PASSAGE PROVIDED
········
Calm down, why the overreaction?

The first thing to realise is that I’m a bit of a curmudgeon. Thus I am not interested in talking about such things, even though other people like me may be. So people who meet me falsely assume things about me. Isn’t that the topic of the thread? I didn’t say that I blame them for making these assumptions or anything like that.

Nice straw man, there. I too can easily imagine why they think this. All I was saying is that they are wrong.

More specifically, I guess the point is that I just don’t think that ‘offshore experiences’ are all that interesting. Especially when you talk about ‘study abroad’ like the Americans do it, I think stuff white people like has it right:

Almost all the anecdotes I hear about study abroad in the UK or whatever are broadly of this form.

The problem is not so much that they want to talk about it, it’s that they want to start droning on and on about it as soon as we meet or they hear my accent. Sometimes people who’ve been to the uk will ‘subtly’ show this off by using colloquial names for train stations, or pointedly calling pounds ‘quid’ (that one is really jarring).

It’s funny, but American friends in Japan got very upset when Japanese people did this to them. But here in the US, I can’t voice this complaint without sounding like a miserable misanthrope to people, as you show in your reply.

These conversations inevitably are shallow and uninteresting. Maybe not for the other person (I might be the only new foreigner they meet all week), but for me. Having the same conversation 3 times a day, especially when it consists of a monologue from another person, it not fun.
········
EXTRACTED DATA

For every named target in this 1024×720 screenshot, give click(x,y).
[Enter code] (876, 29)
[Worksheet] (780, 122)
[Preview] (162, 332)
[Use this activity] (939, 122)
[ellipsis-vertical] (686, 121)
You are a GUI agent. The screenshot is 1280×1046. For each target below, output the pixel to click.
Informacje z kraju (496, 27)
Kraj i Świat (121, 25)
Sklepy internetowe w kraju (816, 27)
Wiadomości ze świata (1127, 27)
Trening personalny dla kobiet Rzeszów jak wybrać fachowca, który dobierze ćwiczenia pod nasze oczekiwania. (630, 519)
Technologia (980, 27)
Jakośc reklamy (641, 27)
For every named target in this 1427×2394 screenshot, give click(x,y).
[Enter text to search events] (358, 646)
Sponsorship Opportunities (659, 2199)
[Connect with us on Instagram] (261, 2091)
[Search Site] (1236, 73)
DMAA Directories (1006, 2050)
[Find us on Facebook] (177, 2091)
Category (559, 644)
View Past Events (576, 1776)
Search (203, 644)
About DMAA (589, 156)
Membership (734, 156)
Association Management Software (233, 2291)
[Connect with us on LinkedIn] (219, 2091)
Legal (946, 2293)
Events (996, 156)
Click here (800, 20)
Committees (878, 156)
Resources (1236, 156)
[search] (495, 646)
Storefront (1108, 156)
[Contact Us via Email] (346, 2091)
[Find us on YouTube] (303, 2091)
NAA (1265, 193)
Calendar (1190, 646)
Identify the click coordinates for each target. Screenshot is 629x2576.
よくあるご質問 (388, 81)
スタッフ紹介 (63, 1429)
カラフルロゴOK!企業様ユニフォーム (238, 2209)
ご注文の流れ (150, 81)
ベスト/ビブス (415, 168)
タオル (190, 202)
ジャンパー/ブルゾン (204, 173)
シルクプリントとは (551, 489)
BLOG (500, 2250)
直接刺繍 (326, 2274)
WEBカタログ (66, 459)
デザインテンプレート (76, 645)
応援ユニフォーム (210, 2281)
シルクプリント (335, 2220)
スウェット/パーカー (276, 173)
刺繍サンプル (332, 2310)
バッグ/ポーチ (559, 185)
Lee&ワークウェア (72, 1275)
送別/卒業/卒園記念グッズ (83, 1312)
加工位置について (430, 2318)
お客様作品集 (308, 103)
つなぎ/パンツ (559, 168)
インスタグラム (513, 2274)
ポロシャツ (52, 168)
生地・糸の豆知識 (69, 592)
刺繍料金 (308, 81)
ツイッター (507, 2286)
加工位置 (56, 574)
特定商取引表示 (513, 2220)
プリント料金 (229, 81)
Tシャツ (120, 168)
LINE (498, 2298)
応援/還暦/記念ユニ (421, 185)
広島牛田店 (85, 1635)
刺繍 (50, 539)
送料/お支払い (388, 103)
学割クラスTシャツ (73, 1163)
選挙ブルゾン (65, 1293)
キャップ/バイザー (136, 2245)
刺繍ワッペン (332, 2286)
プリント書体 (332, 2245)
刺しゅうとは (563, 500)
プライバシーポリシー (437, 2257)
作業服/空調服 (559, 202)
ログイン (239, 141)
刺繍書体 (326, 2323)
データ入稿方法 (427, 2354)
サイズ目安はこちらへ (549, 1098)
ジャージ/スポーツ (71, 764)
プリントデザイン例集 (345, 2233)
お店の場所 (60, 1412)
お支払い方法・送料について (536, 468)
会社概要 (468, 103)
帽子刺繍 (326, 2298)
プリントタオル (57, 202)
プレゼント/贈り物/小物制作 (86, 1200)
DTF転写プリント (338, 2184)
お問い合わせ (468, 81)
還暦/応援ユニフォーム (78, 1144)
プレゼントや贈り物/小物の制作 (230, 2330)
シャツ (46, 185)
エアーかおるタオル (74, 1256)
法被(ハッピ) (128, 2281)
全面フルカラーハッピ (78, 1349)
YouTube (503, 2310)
········
EXERCISES
1. Reproduce the forum reply from "Nice straw man, there." to "of this form.".
2. In the forum reply, what word do people who have been to the UK pointedly use for pounds?

SOLUTIONS IN ORDER
1.
Nice straw man, there. I too can easily imagine why they think this. All I was saying is that they are wrong.

More specifically, I guess the point is that I just don’t think that ‘offshore experiences’ are all that interesting. Especially when you talk about ‘study abroad’ like the Americans do it, I think stuff white people like has it right:

Almost all the anecdotes I hear about study abroad in the UK or whatever are broadly of this form.

2. Quid.